でも、僕は隠れ続けることはできないのだ。
だって、彼が僕を見つけてくれるのだから。
そうやって、僕たちはずっとかくれんぼを続けている。
僕らはきっと永遠に見つけられない。

 

 

 なぜなら、こうして隠れているうちに世界からはふたり以外はいなくなってしまったのだから。これが小説なら、僕たちは鬼を探しにいくべきなんだろう。まだ見ない鬼を。これは、世界をかけたかくれんぼだ。だけど、鬼を探すことに意味はない。鬼なんて存在しないのだから。

 


「なあ、俺達、いつまでこうしているつもりなんだろ?」
「さぁ……。ずっとじゃないかな? 少なくとも、僕が死ぬまでは」
「……そっか。
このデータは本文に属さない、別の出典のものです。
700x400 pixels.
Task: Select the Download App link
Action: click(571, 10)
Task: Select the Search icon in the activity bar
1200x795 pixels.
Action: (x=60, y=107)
まあ、それも悪くないかもな」
「そうかな?」
「うん」
「じゃあ、そうしようか」
「ああ」
「うん」
とりあえず今日は眠ろう。
「おやすみ。」*1

 

 

*1:この小説は、AIのべりすとと遺失物届によって執筆された。割合は9:1ほど。有料のプレミア会員になり、円城塔の文体を再現したというmod「オブ・ザ・ペン」(オブ・ザ・ベースボールが参照されたテキストらしい)を使用してみたのだが、全くそれらしさが出ず支離滅裂になったのは読んでいただければわかるとおりである。